Matanuska Winds December 5-9, 2025
The lower Matansuka River valley (typically Chickaloon to the Palmer/Wasilla areas) occasionally experiences very strong northeast winds. The well known “Matanuska wind” is predominately a late autumn to early spring phenomena and is an example of a katabatic wind. These winds typically develop when there is high pressure and cold, dry air over the Copper River basin and low pressure over the northern Gulf of Alaska. The pressure difference drives the air from high toward lower pressure and is funneled through the narrow Matanuska valley (Fig. 1).

The event December 5 to 9 was notable for both the intensity of the wind and the duration and caused widespread, multifaceted damage. A state disaster declaration was signed by the governor on December 9th. In addition to direct wind damage, long lasting power outages combined with temperatures in the teens and 20s (F) resulted in widespread frozen water pipes. A useful impacts summary is here. A quick review of the state disaster declarations since the early 1980s suggests that this is only the second wind storm in the lower Matanuska valley that produced damage sufficient to warrant such a declaration (the other was the January 2022 wind storm).
Plots of sustained and wind gusts at Palmer and Wasilla airports, where, amazingly, the power stayed on through the storm, illustrate the duration of the strong winds (Fig. 2). At Palmer, the event lasted 78 hours, and most of the times winds were regularly gusting over 60 mph. A peak wind of 100 mph was reported from the Palmer airport on the morning of December 7th. Other reported peak winds included 81 mph at the Alaska Department of Transportation weather station on the Glenn Highway near the Palmer Hay Flats and 72 mph at Wasilla Airport.

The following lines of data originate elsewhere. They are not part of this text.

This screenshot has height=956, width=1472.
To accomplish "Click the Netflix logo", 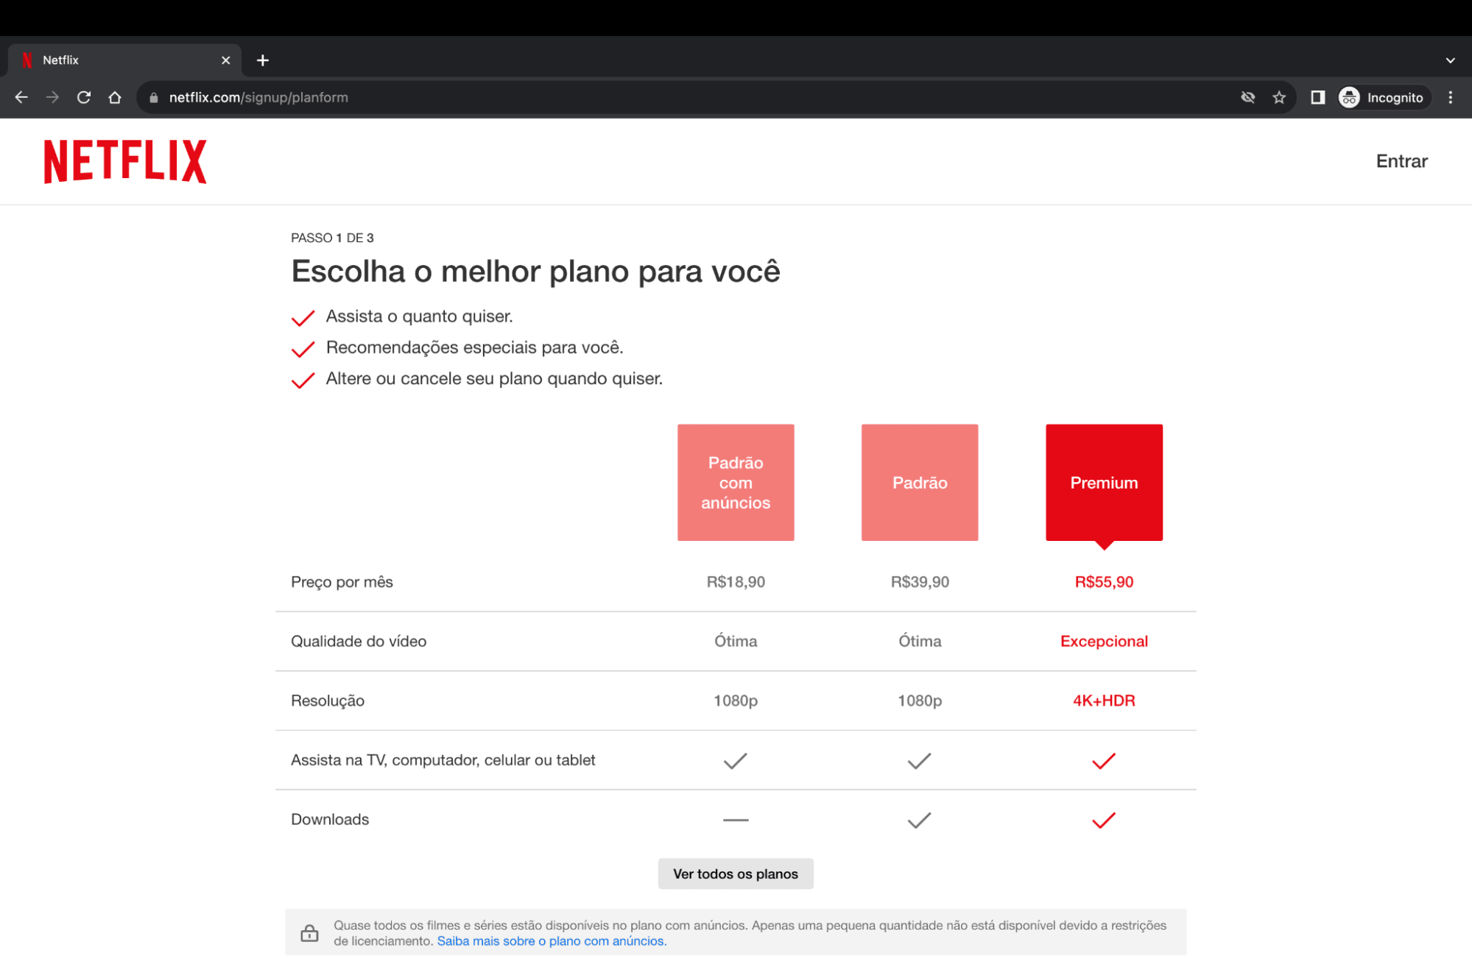I will click(125, 161).
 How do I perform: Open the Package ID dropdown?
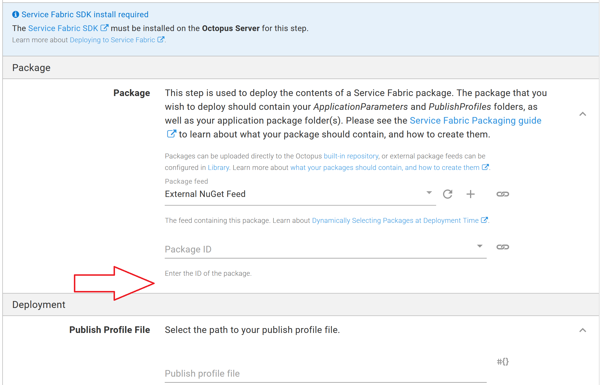click(x=480, y=246)
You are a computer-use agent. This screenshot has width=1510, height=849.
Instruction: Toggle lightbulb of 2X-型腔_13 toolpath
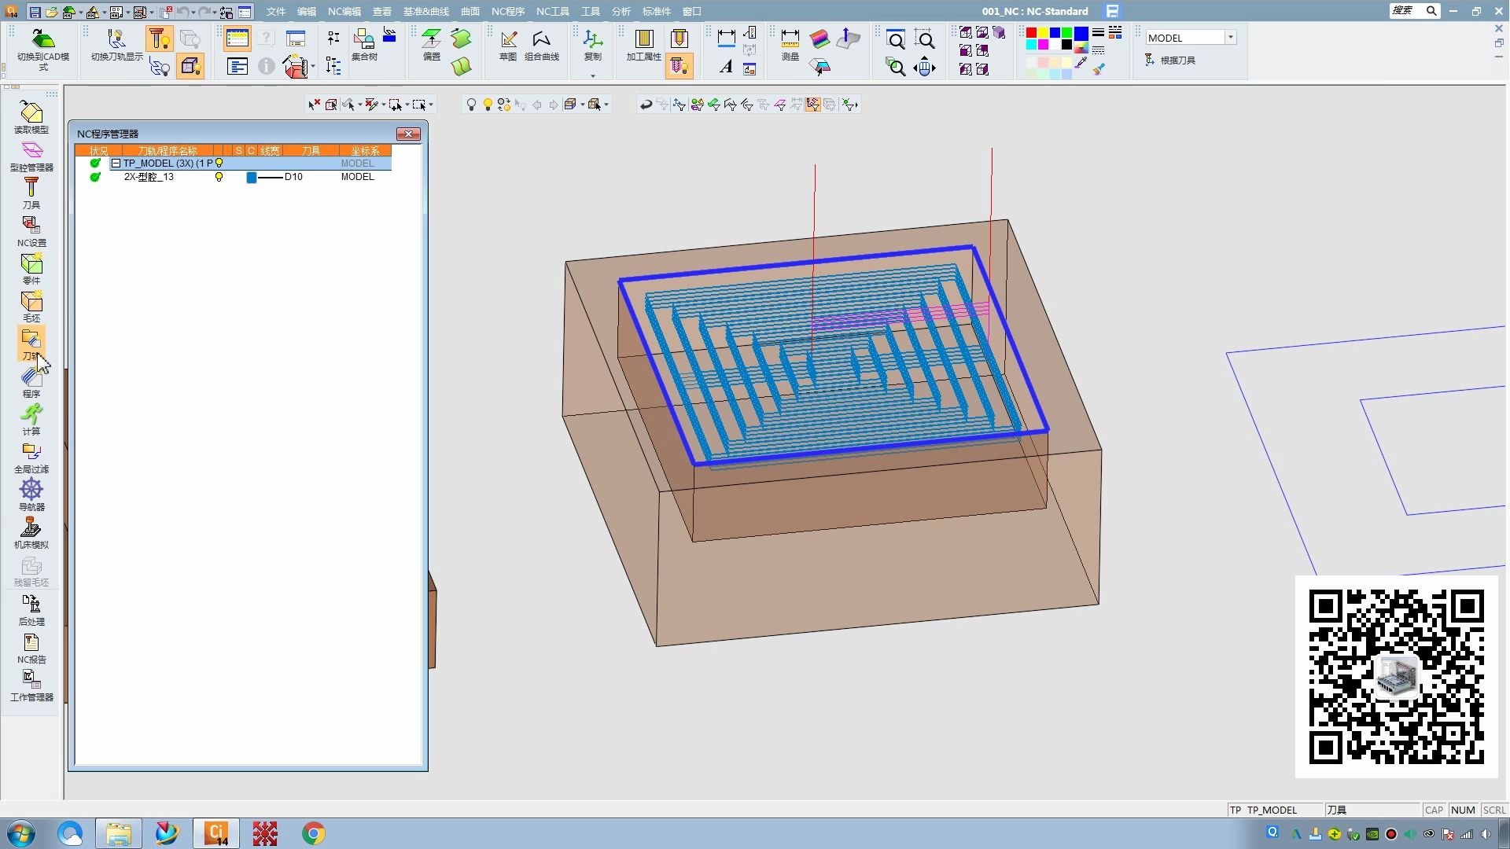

The surface analysis from the NWS Weather Prediction Center for 9am December 7 illustrates the strong pressure difference between the Gulf of Alaska and the western Copper River basin (circled area in Fig. 3.). In fact, it was likely even stronger than analyzed, as the aviation weather observation from Gulkana Airport, a few miles north of Glennallen, has not been available for weeks, but from other observations we know it was clear, calm and temperatures near -20F/-30C.

Early December Cold Snap
Following a very mild November and start to December, the first significant cold snap of the 2025-26 winter settled in across eastern Interior Alaska and the Yukon Territory December 6-12 (Fig. 4). Temperatures in the -50s (F) are not that common in December anymore, but Chicken, Tok and Northway all had four days that cold. The lowest reported temperatures were -56°F (-48.9°C) at Alaska’s perennial cold spot Chicken and -58°F (-49.8°C) at Faro, YT. At the Whitehorse, YT airport, the temperature bottomed out at -42.1°C (-44°F), the first -40C/F temperature there since December 2022.
The deep cold was broken by a fast moving storm that moved from the Russian far northeast to near Wrangel Island before turning eastward and racing across the southern Beaufort Sea, bringing blizzard conditions to the North Slope and pushing clouds and some snow across the Interior Alaska and the Yukon Territory. However, the cold is settling back in and I’ll likely have more low temperatures to report about in the end-of-month summary.



Incredible documentation of these compounding extremes. The 78-hour Matanuska wind event with sustained 60+ mph gusts shows how katabatic flows can create infrastructure crises that go way beyond just wind damage when you factor in the power outages and frozen pipes in subfreezing temps. The juxtaposition with interior temps hitting -56F the same week really underscores how Alaska's experiencing both ends of extreme weather simultaneusly.